Copy out the text of every item below word for word, and leave the pictures out of your answer.

▬▬▬▬▬▬

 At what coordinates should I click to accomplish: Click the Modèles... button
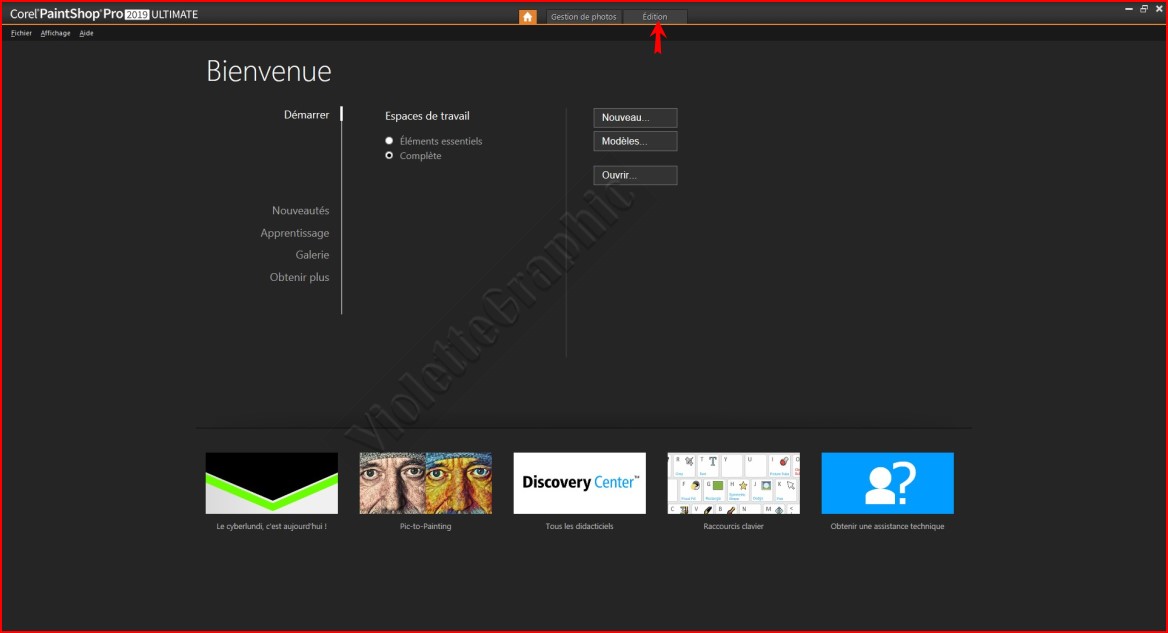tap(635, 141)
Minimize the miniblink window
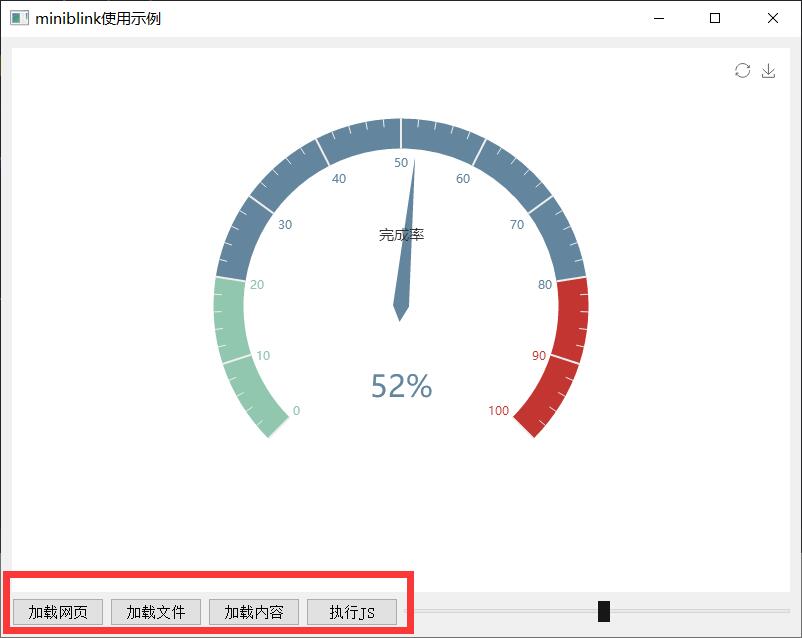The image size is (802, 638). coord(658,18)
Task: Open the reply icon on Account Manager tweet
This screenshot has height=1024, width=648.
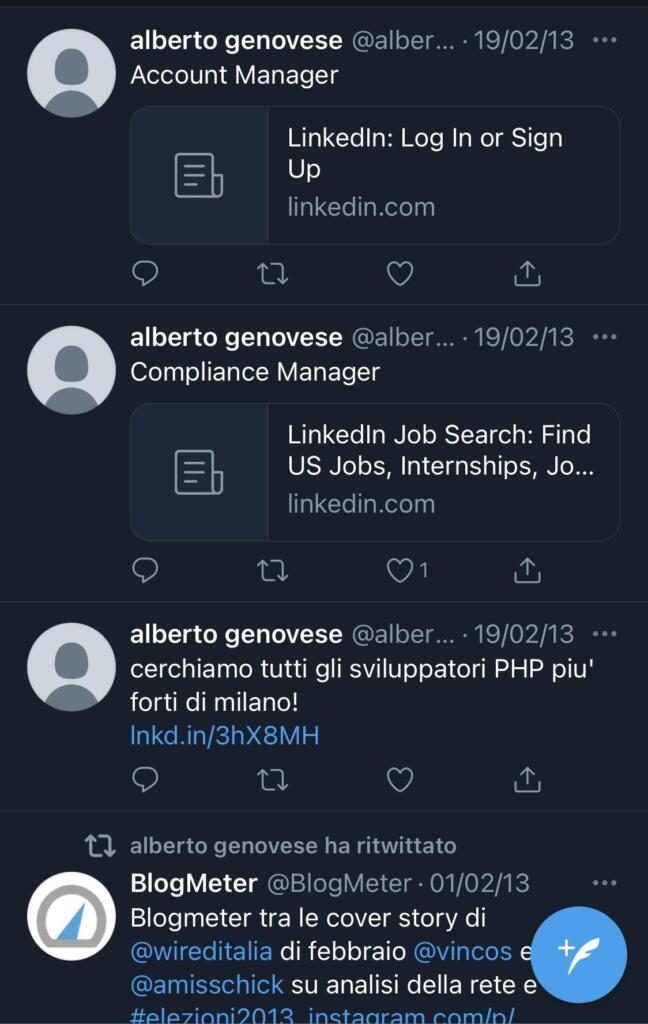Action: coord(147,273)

▬▬▬▬▬▬

CORRECT OUTPUT:
 At what coordinates should I click to accomplish: Click the Modèles... button
tap(635, 141)
Minimize the miniblink window
The image size is (802, 638). coord(658,18)
Task: Open the reply icon on Account Manager tweet
This screenshot has height=1024, width=648.
Action: coord(147,273)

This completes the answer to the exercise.